For a novel reasoning strategy, I would expect at least a few individual tokens where the base model assigns much smaller probabilities than the reinforcement-learning trained one, as opposed to just being a little smaller but spread out over many tokens. (Which would better fit a "death by a thousand cuts" scenario.)

grad62304977•8mo ago
Seems unreasonable to say that in figure 5 for example, that more sampling (of a reasonable amount) would push the base to 100%
jimmySixDOF•8mo ago
RL is proving to be a weird science lately :

>Spurious Rewards: Rethinking Training Signals in RLVR ### *TL;DR* We show that you can do RLVR on Qwen2.5-Math models with *completely random or incorrect rewards*, and still get massive math benchmark gains.

All of the following spurious rewards give 15-20+ points on MATH-500 when RLVR training Qwen2.5-Math-7B:

- RLVR + format reward (reward responses with `\boxed{}`): *+16.4%* - RLVR + incorrect reward (only incorrect answers rewarded): *+24.6%* - RLVR + random reward: *+21.4%* - (as a reference) RLVR + ground-truth reward: + 28.8%

How can these spurious rewards possibly work? Can we get similar gains on other models with broken rewards?

>Learning to Reason without External Rewards Training large language models (LLMs) for complex reasoning via Reinforcement Learning with Verifiable Rewards (RLVR) is effective but limited by reliance on costly, domain-specific supervision. We explore Reinforcement Learning from Internal Feedback (RLIF), a framework that enables LLMs to learn from intrinsic signals without external rewards or labeled data. We propose Intuitor, an RLIF method that uses a model's own confidence, termed self-certainty, as its sole reward signal. Intuitor replaces external rewards in Group Relative Policy Optimization (GRPO) with self-certainty scores, enabling fully unsupervised learning. Experiments demonstrate that Intuitor matches GRPO's performance on mathematical benchmarks while achieving superior generalization to out-of-domain tasks like code generation, without requiring gold solutions or test cases. Our findings show that intrinsic model signals can drive effective learning across domains, offering a scalable alternative to RLVR for autonomous AI systems where verifiable rewards are unavailable. [2]

[1] https://rethink-rlvr.notion.site/Spurious-Rewards-Rethinking... [2] https://arxiv.org/abs/2505.19590

t55•8mo ago
yeah, RLVR is still nascent and hence there's lots of noise.

> How can these spurious rewards possibly work? Can we get similar gains on other models with broken rewards?

it's because in those cases, RLVR merely elicits the reasoning strategies already contained in the model through pre-training

this paper, which uses Reasoning gym, shows that you need to train for way longer than those papers you mentioned to actually uncover novel reasoning strategies: https://arxiv.org/abs/2505.24864

spmurrayzzz•8mo ago
I think the fact that spurious rewards were predominantly only effective for Qwen may suggest that it was triggering some shift in its language distribution.

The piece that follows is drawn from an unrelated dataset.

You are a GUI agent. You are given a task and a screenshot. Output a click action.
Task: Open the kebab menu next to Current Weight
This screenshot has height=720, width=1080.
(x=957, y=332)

If you use those models long enough you'll see a ton of mandarin that makes its way into your outputs, and their logits tend to look more "confident" than the ones for english tokens.

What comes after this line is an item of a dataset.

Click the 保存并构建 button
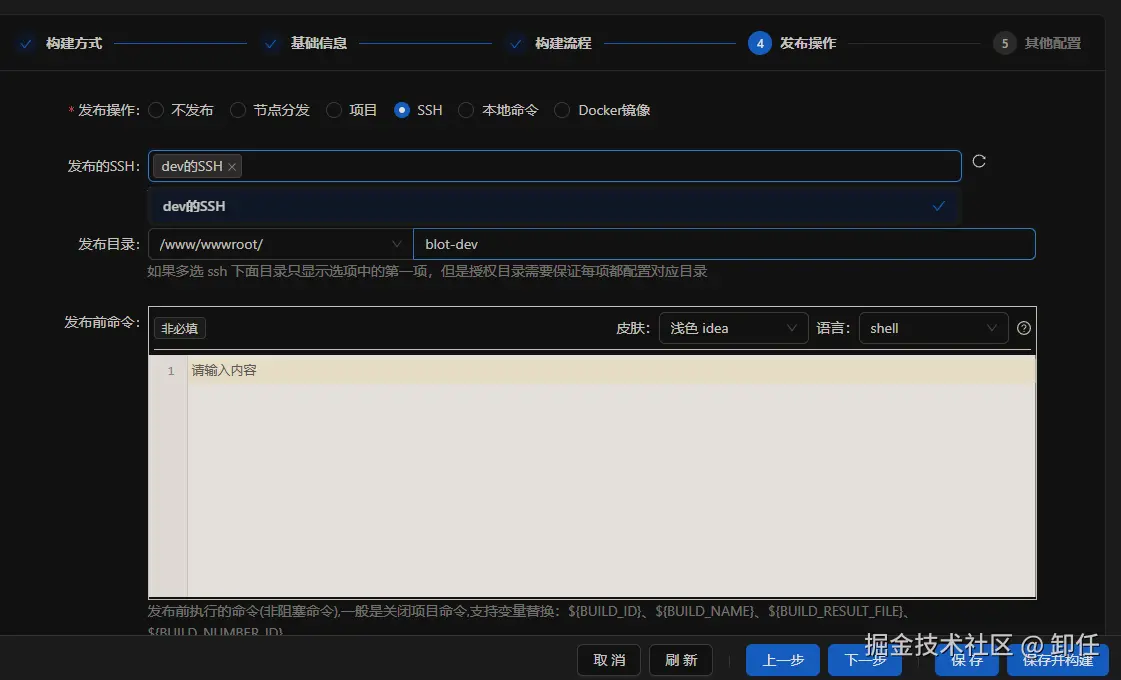 point(1059,660)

So the reward value shifting may act as a sort of unintentional regularization technique (similar to adding noise to the discriminator input in GAN archs).

sadboots•8mo ago
by the love of god, please stop overfitting on gsm8k
i5heu•8mo ago
It looks like your neural network is overfitted on seeing overfitt where is none.

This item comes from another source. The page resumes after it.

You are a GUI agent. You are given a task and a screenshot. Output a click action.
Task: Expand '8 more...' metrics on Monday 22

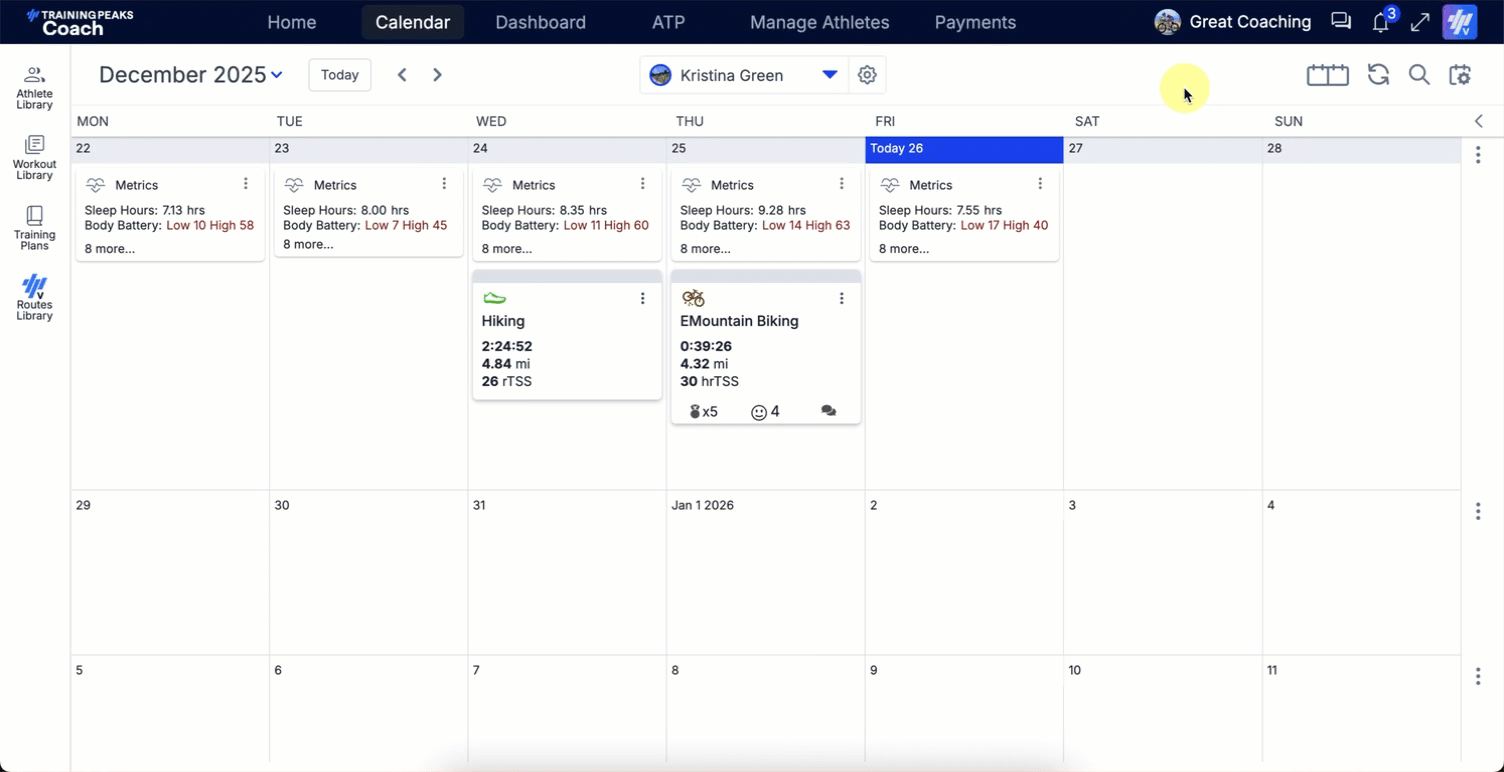coord(109,249)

Prejudices is a form of overfitting IMHO

t55•8mo ago
agree, the RG evals feel like a fresh breeze
olliestanley•8mo ago
Difficult one. GSM8K and MATH evals (both reported in Reasoning Gym paper) are common in smaller model RL papers for a reason, which is that smaller models can get decent scores on them, unlike fresher & harder benchmarks.

Part of the aim of RG is to be used as a difficulty-adjustable & non-repeating eval though so if people think it's a good benchmark, perhaps it will allow this status quo to shift!